No esperaba Monreal la reacción del funcionario, antes al contrario, su pretensión había sido plantar en el padre del niño cierta duda o aprensión que le llevara a buscar otro preceptor para la criatura. Se había debatido durante algunos angustiosos días sobre la mejor manera de tratar el delicado asunto que cayera en sus manos – en maldita hora – desde las del coadjutor de San Andrés – a quien el diablo hubiera confundido - En ellos ni durmió en condiciones, ni pudo comer a solaz, ni atender como era requerido sus asuntos en la catedral. Al fin había determinado que, si conseguía que el niño dejara de frecuentar a don Gaspar, el caso se iría olvidando y no llegaría a mayores. Después sería el momento de ajustar las cuentas con aquel depravado como debía hacerse en el seno de la santa institución a la que ambos servían. Decidida la acción se trató de establecer el método, de manera que los padres del niño al fin determinaran cambiar de preceptor para su hijo. Aquello debía hacerse, sin embargo, con extrema sutileza, no fuera a devenir en un exceso de celo paterno que llegara a airear todo el asunto. Al fin, don Carlos Monreal determinó para sí que tenía que conseguir sembrar la semilla de la duda en aquellos padres sobre lo conveniente de tener a su hijo en la academia del tal don Gaspar. Decidido a lo cual no le cupo duda de que el padre sería el progenitor adecuado. Doña Isabel se le antojaba demasiado inteligente como para caer en tal manejo. Otra cosa sería su marido, pues a antojársele menos despierto, se unía su condición de hombre y, como tal, confiado y manejable por alguien con la suficiente habilidad. Y si no la tenía un clérigo en estos menesteres no había nadie que la tuviera..., como no fuera una mujer. Así razonó don Carlos Monreal y al punto en que se encontraba le llevó tal reflexión. Llegado al cual no sabía cómo concluir, pues ni podía poner en duda la capacidad de don Gaspar en la enseñanza – cosa sobre la que le pedirían cuentas al fin y a la postre, comprometiendo su posición-, ni mucho menos airear el verdadero motivo de aquella conversación. Maldijo Monreal su torpeza y al final decidió no seguir por aquel camino. 

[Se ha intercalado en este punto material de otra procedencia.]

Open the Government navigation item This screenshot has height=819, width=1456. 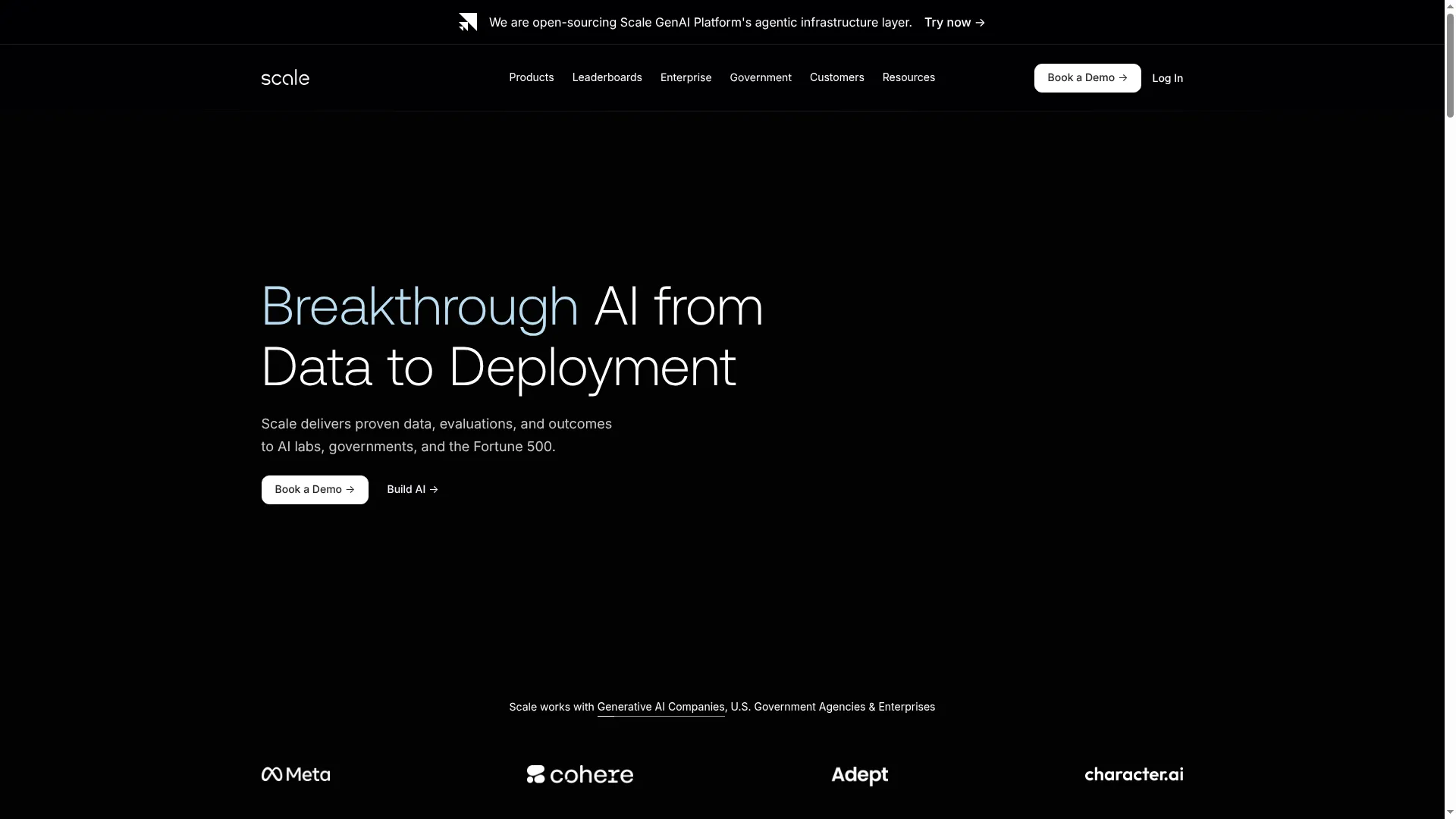pyautogui.click(x=761, y=77)
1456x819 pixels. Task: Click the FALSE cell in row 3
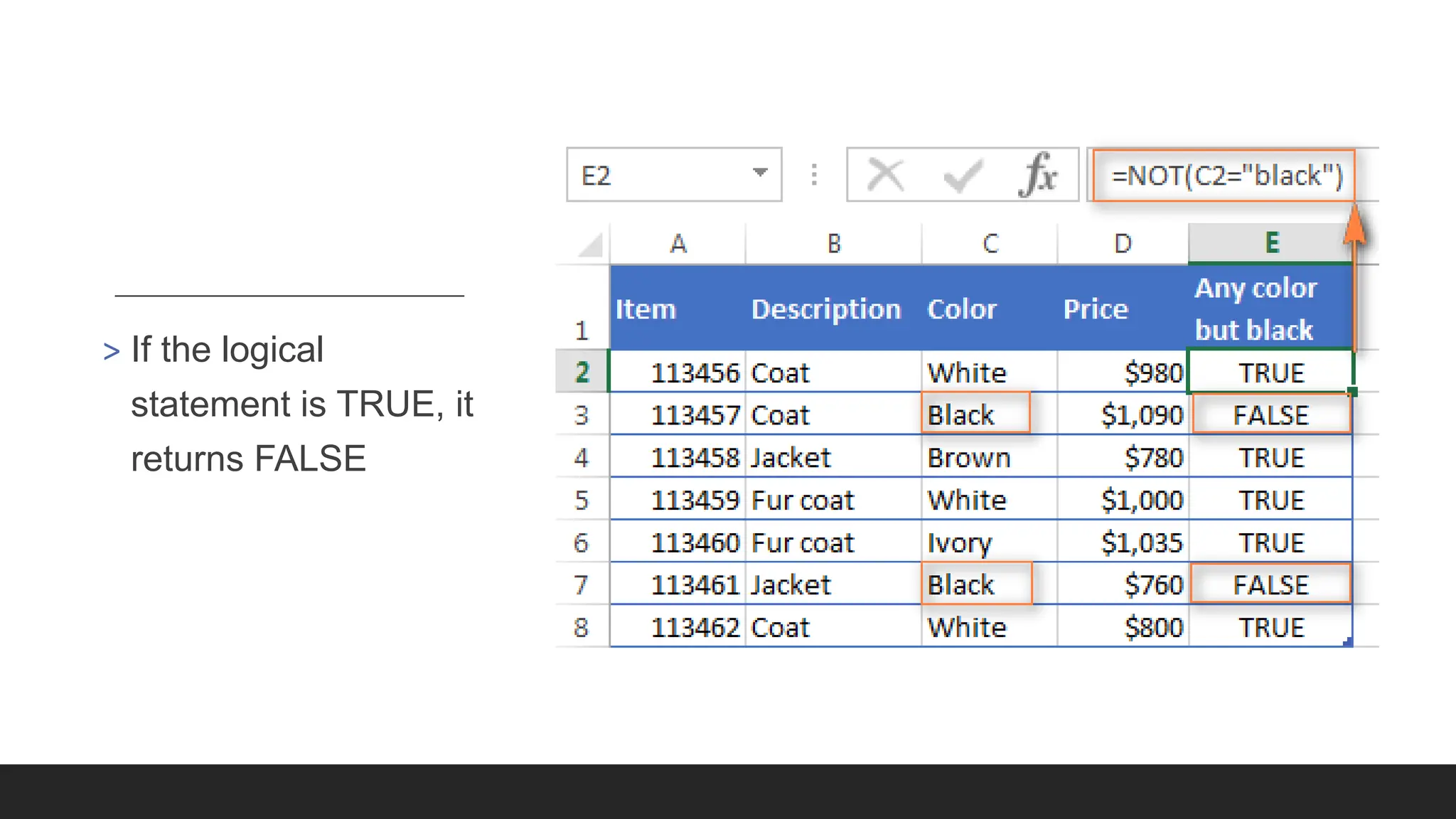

- No me eche cuentas, don Carlos. No soy ducho en estas lides y sólo me parecía que niños tan pequeños se ponían en manos más jóvenes para su primera instrucción.

- Pues ahora que lo menciona, señor canónigo, no le falta razón. Mi mujer y yo consideramos esa conveniencia, pero en esta ciudad, y no me juzgue mal, no es que se disponga de muchas opciones para elegir.

- Así es, no cabe duda. Son los inconvenientes de las provincias...

- Por lo demás, he de decirle que Isabel y yo estamos contentos con don Gaspar. A nuestro entender mantiene el necesario equilibrio entre la disciplina y la permisividad en niños tan pequeños. Y Carlitos aprende, que, al fin, es de lo que se trata. 

Aquella defensa del preceptor dejó a Monreal sin argumentos; ya no era posible la insistencia sin riesgo de mostrar una inquina hacia el preceptor que exigiría, sin duda, una explicación. Decidió cambiar de conversación hacia una totalmente trivial y retirarse a sus cuarteles de invierno.

Se despidieron con afabilidad a las puertas de la Intendencia. Sanz tan afable como al principio, el otro Carlos con una falsa sonrisa que ocultaba la frustración que sentía en aquel momento. Cuando quedó sólo el canónigo dirigió sus pasos hacia la catedral, pero a su puertas se arrepintió y comenzó a caminar por la ciudad en actitud meditabunda. Quien lo contemplara lo juzgaría inmerso en profundas cuestiones, quizás teológicas, tal vez morales. Pero el pensamiento de don Carlos Monreal era más práctico y se centraba en maldecir su torpeza, renegar del coadjutor y execrar al párroco. Llegó a su casa casi sin ser consciente de ello y para entonces el canónigo había  tiempo tiempo de tomar una decisión: esperaría una temporada por si al fin había conseguido sembrar la duda en don Carlos – aunque pocas esperanzas ponía en ello- y, en caso contrario, actuaría en consecuencia.